I found this next part of particular interest:
To avoid unnecessary damage to the record, they pressed archaic number signs and witness seals on the outside of the envelope before it was baked, each sign similar in shape to the tokens they represented.
Hmm. They agreed upon the value of a token that was marked with a number; then they locked the tokens out of view and relied on authenticated markings to represent their sum total value. At least symbolically, that’s what we do today: We agree upon the value of a unit (dollar, yen, euro, what-have-you), lock it out of view, and represent the sum total of units by means of authenticated markings—except we use a screen instead of a clay ball.
Ironically, the very system of trade that required the invention of numbers greater than five has gone full circle. The “tokens” we use today have even allowed us to dispense with the numbers two through five. We manage quite well using only ones and zeroes.
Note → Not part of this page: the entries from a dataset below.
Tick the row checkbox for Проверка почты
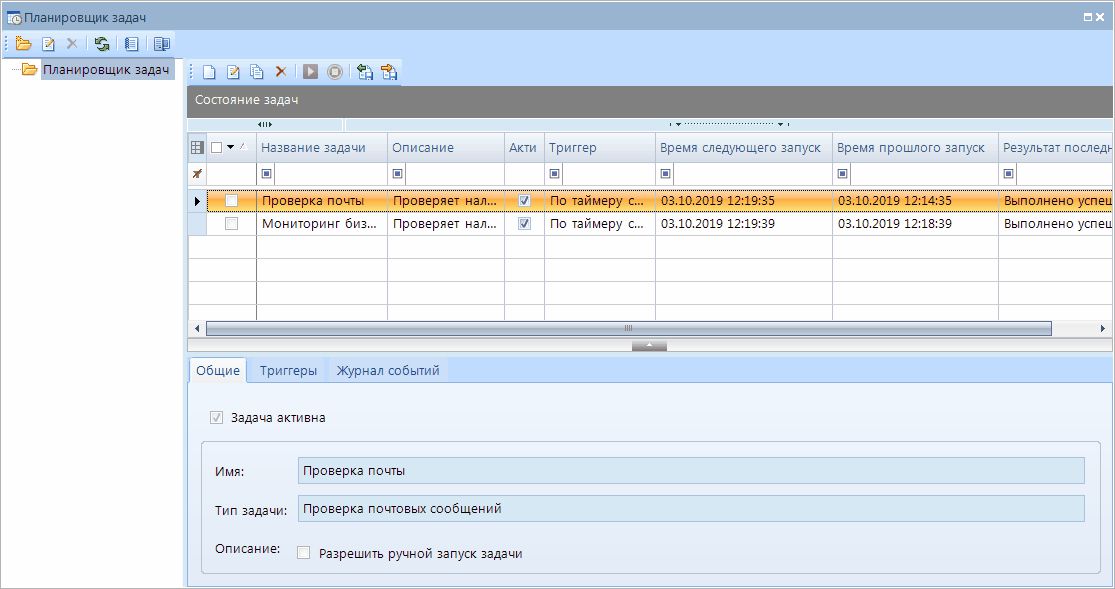This screenshot has height=589, width=1115. click(x=232, y=201)
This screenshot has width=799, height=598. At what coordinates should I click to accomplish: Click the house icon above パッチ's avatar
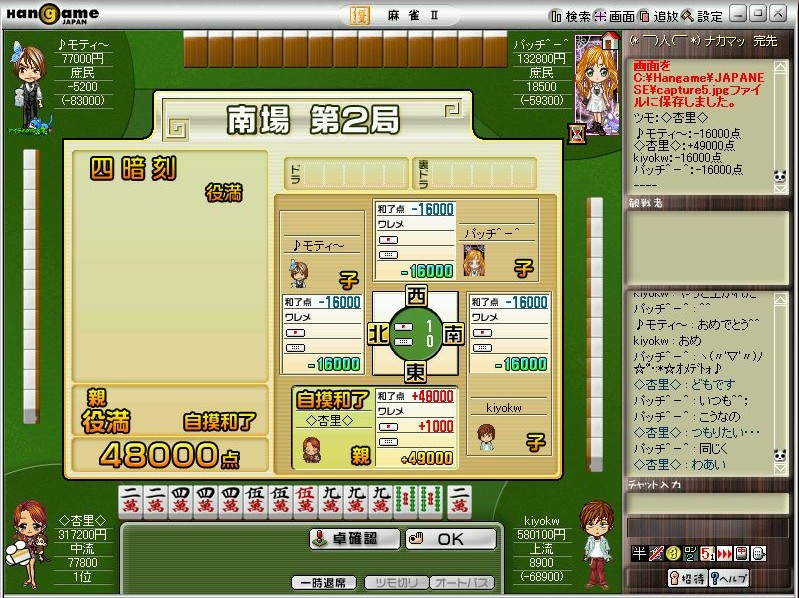[610, 40]
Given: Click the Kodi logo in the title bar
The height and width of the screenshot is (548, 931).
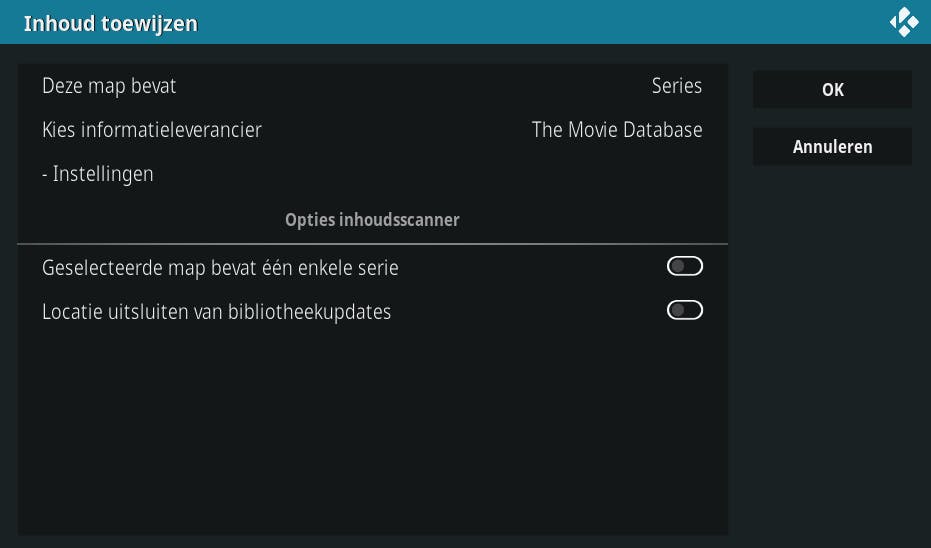Looking at the screenshot, I should 904,22.

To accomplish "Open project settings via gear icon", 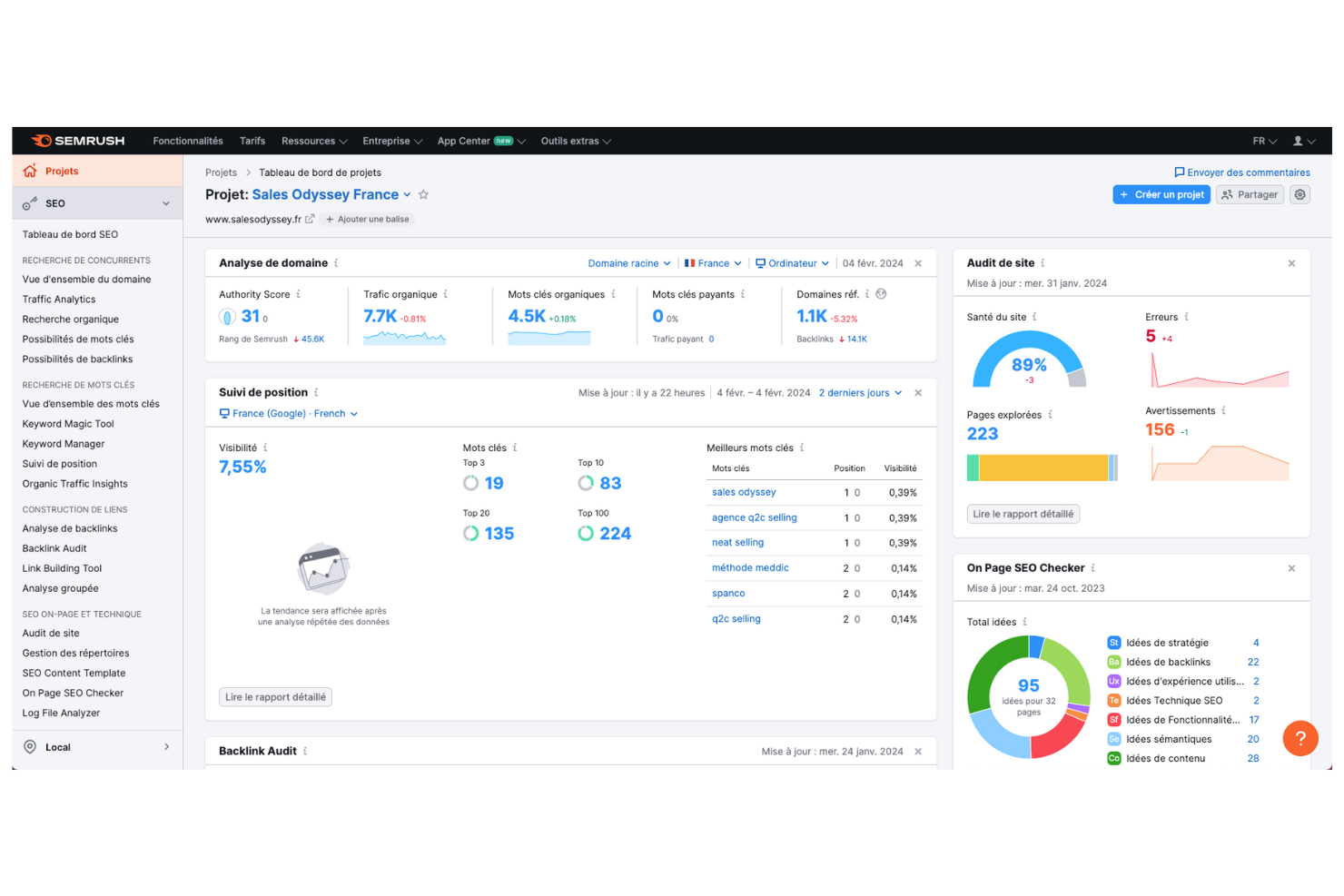I will pos(1300,194).
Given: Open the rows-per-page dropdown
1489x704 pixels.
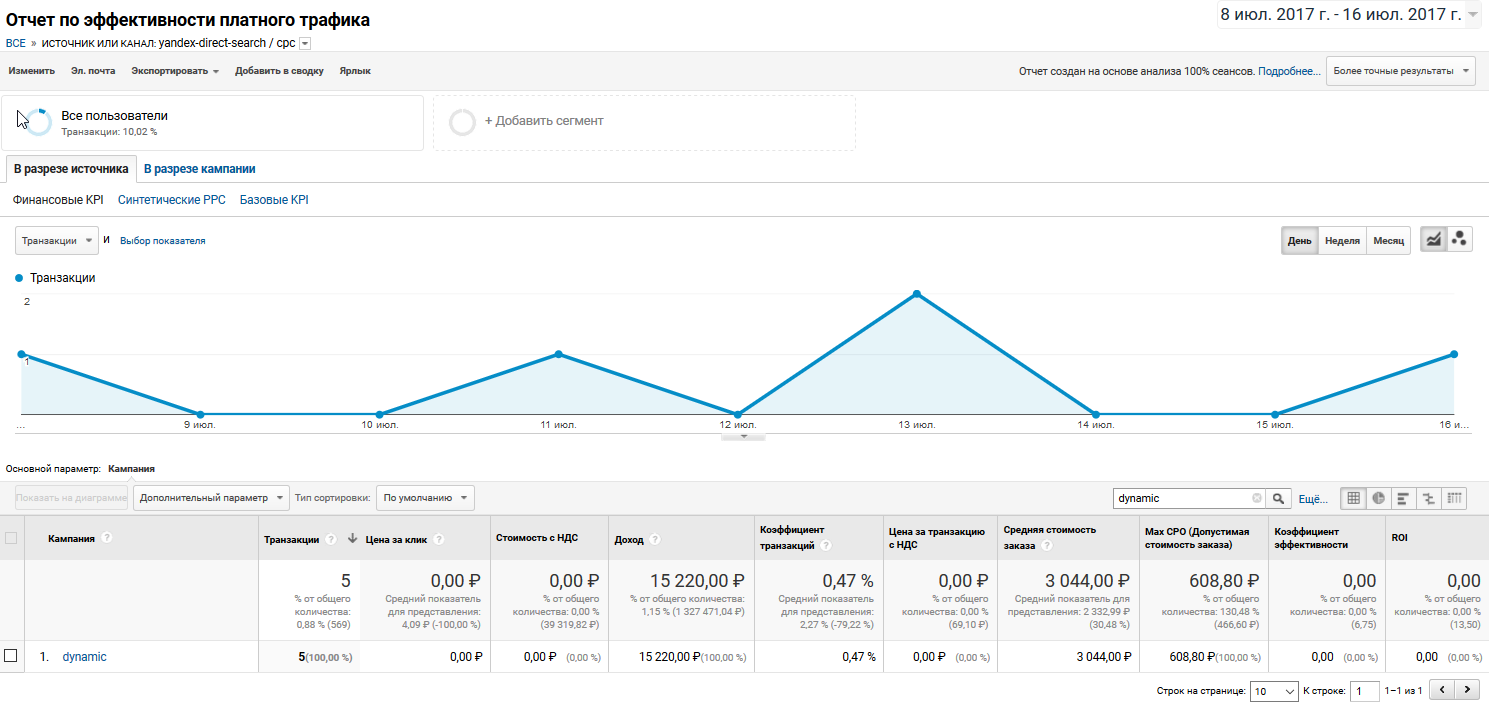Looking at the screenshot, I should [x=1275, y=690].
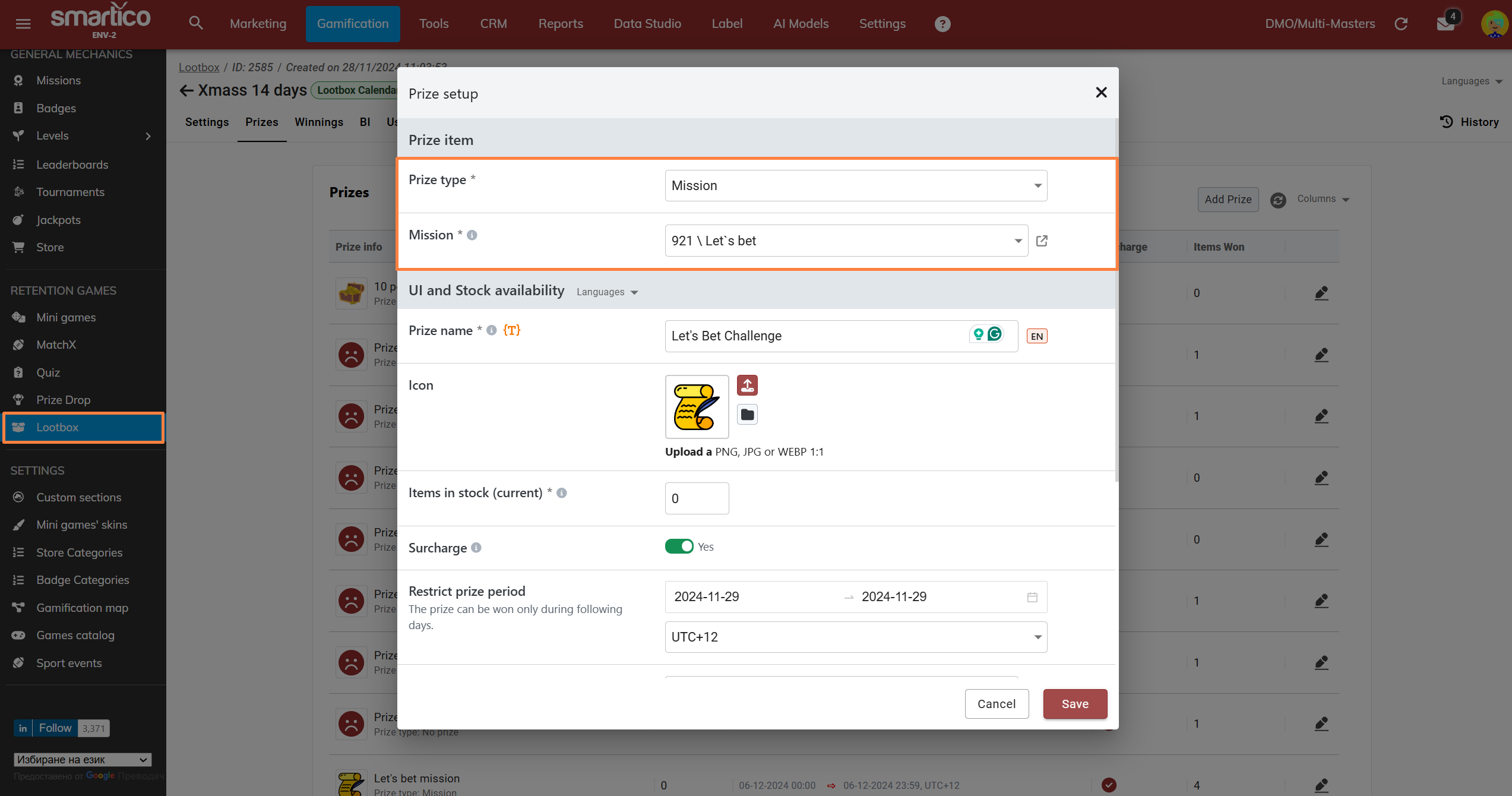This screenshot has width=1512, height=796.
Task: Toggle the Surcharge switch off
Action: tap(679, 547)
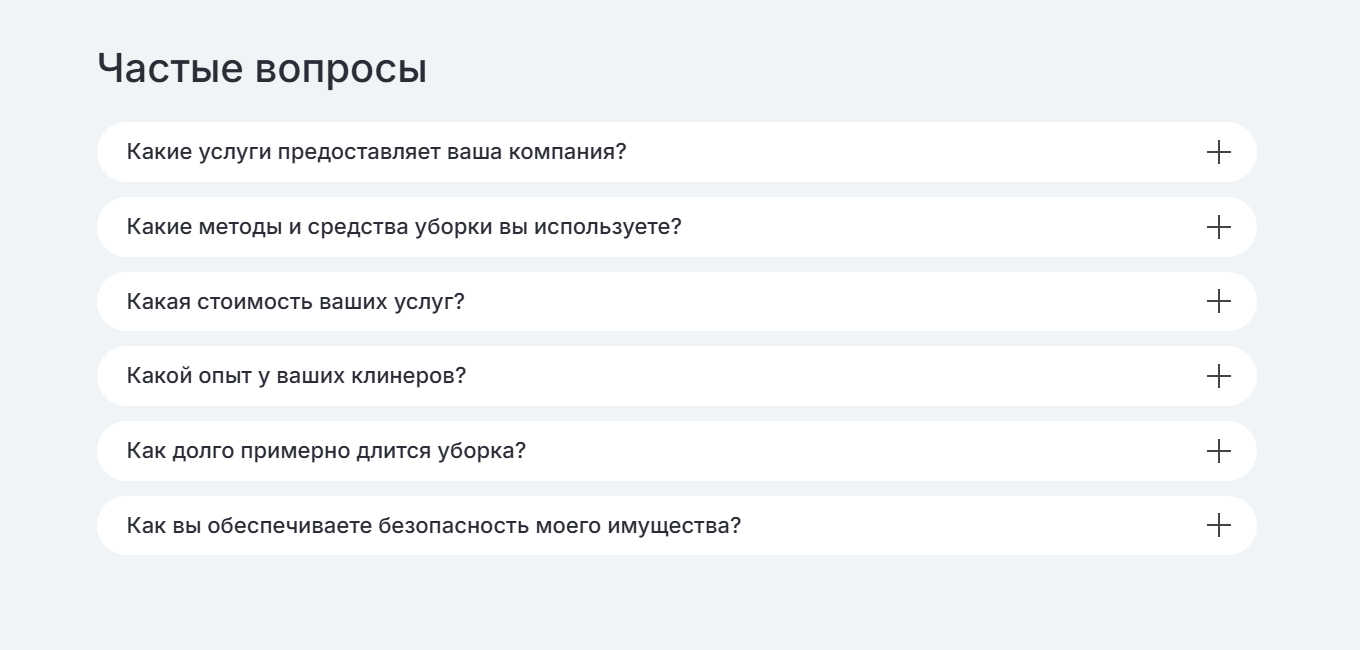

*Though writing first arose in Mesopotamia as far as historians know, writing arose independently in other locales. Mesoamericans invented writing around the first millennium BCE, and not for commerce, but for literary purposes. Chinese characters most likely arose independently as well. The earliest verified evidence of Chinese writing dates to the late Shang dynasty toward the end of the second century BCE. Literacy in China today requires knowing from 3,000 to 4,000 characters. If you didn’t grow up learning them, good luck with that. That may have interesting implications as increasingly significant numbers of Chinese adopt digital payments systems.